What are your favorite ways to silence your inner critic?

8 Responses to “3 Ways to Silence Your Inner Critic”

  1. Chris says:

    About a year or so ago, I stirred across Gail Blanke and her "Throw Out 50 Things" book. The idea is to physically declutter your life, which will lead to a mental decluttering. Once there, you can begin to write on that clean slate. She advocates having your own theme song – that one song which never fails to put you in a good mood and get you pumped up. I don't think the lyrics have to be apropos, it's the fact that the song gets you energized.

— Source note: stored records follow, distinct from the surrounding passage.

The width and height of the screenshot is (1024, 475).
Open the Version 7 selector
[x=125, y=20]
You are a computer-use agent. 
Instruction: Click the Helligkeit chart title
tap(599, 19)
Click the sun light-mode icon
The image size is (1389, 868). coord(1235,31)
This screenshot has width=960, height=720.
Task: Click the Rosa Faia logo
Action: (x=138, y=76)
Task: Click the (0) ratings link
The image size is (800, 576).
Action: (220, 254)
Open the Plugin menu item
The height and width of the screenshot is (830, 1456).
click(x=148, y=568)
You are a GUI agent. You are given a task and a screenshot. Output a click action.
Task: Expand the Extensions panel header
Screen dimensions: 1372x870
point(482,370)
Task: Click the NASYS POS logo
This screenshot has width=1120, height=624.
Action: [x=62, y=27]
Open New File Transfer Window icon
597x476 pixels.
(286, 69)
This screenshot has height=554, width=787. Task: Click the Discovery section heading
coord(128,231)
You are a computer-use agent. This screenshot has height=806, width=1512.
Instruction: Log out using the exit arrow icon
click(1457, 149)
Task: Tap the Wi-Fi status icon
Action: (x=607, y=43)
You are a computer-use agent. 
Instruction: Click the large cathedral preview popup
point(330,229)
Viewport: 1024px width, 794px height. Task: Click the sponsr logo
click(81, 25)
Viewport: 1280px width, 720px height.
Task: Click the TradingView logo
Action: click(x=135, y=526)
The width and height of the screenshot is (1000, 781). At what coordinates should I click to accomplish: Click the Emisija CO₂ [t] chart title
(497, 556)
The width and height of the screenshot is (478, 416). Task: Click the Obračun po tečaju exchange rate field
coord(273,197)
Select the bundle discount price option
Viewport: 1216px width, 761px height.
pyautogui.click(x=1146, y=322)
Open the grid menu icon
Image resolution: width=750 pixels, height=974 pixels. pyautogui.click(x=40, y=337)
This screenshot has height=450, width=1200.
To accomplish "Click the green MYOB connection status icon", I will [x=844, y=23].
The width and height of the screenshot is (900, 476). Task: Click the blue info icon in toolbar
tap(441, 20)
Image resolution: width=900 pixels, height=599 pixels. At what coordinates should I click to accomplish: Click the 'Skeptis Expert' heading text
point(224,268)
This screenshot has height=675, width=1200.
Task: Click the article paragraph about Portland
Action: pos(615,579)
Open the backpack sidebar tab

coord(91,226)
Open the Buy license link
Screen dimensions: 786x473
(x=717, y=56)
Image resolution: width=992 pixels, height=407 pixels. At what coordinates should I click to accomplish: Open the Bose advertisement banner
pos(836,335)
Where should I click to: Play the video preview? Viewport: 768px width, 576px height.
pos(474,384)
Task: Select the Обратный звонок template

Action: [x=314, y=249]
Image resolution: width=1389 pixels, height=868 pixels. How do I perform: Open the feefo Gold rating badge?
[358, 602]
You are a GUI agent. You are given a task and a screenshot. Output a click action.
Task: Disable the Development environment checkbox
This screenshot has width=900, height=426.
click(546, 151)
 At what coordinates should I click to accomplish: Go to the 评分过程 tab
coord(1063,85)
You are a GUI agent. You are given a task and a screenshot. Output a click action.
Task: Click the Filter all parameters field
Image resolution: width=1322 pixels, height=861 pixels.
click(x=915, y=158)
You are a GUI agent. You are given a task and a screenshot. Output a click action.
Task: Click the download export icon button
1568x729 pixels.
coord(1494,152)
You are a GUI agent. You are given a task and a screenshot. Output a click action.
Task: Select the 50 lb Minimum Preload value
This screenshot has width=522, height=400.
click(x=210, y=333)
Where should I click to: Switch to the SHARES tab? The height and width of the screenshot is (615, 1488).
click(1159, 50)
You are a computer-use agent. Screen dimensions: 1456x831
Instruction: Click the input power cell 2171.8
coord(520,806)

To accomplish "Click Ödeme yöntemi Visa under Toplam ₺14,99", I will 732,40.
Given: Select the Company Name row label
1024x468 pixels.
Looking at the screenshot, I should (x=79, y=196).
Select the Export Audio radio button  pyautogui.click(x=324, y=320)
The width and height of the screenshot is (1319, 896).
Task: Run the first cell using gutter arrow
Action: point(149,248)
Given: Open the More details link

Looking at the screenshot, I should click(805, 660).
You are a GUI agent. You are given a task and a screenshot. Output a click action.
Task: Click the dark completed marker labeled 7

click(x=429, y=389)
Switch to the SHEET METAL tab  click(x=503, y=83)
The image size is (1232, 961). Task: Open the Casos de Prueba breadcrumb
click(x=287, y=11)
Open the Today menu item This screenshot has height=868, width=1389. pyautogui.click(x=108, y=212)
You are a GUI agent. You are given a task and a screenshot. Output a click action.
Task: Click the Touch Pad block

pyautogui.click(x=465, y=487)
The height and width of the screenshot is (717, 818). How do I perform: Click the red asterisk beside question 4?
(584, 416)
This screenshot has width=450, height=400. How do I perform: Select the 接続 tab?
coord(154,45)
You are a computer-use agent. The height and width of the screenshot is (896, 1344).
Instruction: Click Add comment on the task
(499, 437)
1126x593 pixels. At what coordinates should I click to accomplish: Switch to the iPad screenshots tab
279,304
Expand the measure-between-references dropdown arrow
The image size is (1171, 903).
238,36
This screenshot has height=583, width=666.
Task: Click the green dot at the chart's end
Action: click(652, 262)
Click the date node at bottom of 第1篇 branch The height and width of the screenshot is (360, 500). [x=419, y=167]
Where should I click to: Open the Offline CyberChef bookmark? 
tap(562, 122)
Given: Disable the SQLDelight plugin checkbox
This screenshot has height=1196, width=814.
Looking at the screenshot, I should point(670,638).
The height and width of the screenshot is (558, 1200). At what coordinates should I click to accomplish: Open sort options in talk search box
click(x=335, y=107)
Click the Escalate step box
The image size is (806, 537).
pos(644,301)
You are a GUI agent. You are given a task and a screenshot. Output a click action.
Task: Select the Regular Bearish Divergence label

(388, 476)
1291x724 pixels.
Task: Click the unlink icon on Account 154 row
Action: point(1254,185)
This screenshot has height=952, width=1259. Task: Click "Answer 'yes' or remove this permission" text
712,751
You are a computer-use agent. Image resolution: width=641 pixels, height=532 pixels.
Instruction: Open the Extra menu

So when my inner critic pipes up, I drown her out by (mentally) playing my theme song at full volume!

  2. Sandi Martinson says:

    I liked this blog, thanks Scott! I think our mind and our itty bitty committee negative thoughts prevent us from achieving all that we are capable of. I like the homework tip and I believe whole heartedly in Visualization! Our minds and thoughts are very powerful! If we teach them to be powerful in a positive way we can achieve more than we even imagine.

    Over the last year when I start to hear the itty bitty committee’s negative thoughts, I shout "Stop!!" mentally, if lots of people are around and verbally if I am alone. That stops the itty bitty committee’s negative thoughts and before it starts up again I say a few positive affirmations about myself while I visualize those positive affirmations. This cycle of replacing negative thoughts with positive thoughts starts to minimize the frequency of the itty bitty committee's negative thoughts.

  3. Camille Macchio says:

    Great Post, Scott,
    When that inner voice crops up in my head, I clear it out by thinking about past challenges and how I overcame them to success. How did I do it? what did I do? That thought process helps me to focus on the present situation and move to a confident place.

  4. Great post, Scott. Thank you! I’ve encountered opportunity to cast out my demonic itty bitty committee a few times as of late. My hands-on-hips-face-off-shout-down when she shows up is “I am enough!” I also repeat it to myself several times to help it sink in.

  5. Tom Feil says:

    I've got a situation not unlike this coming up. One tool I've been focused on is realizing that I've been through similar situations like this many times, and more often than not, these situations go from "high anxiety" to "old hat" in less than a year. It always helps to also try a little mental ju-jitsu and transform your perception from that of a situation where you may possibly fail to seeing the meeting as a neat and precious life experience.

  6. Brett says:

    I've learned two approaches to stifle my inner critic when he gets rolling. One by one I look at the other people in the room and ask myself, "What does she/he need from me right now?" Shifting my focus to someone else often seems to stop me from spiraling inward.

    If that doesn't work, I give myself a slightly challenging math problem to do in my head. This is based on the premise that the inner critic really is the voice of my fear. The fear response lives in the older, deeper part of my brain. If I can shift control to the newer, frontal part of my brain — the part that I need to engage to do a math problem, for example — then I can lessen the fear and dial back my critic.

    Finally, I've also learned to stop judging my performance based on my level of nervousness. My inner critic used to have me convinced the butterflies in my stomach during some meeting were proof that I'd done poorly. Now I realize there's very little connection between those butterflies and how I actually performed.

  7. NorthPointe says:

    Very interesting commentary…a topic very rarely spoken on. No one wants to admit they have that voice of doubt.

    And as others have said, when its all said and done we performed much better than we feared we would.

    - NorthPointe http://www.northpointe.us

  8. I also agree that it’s a good idea to experience new things together. Visit a country you never traveled to before.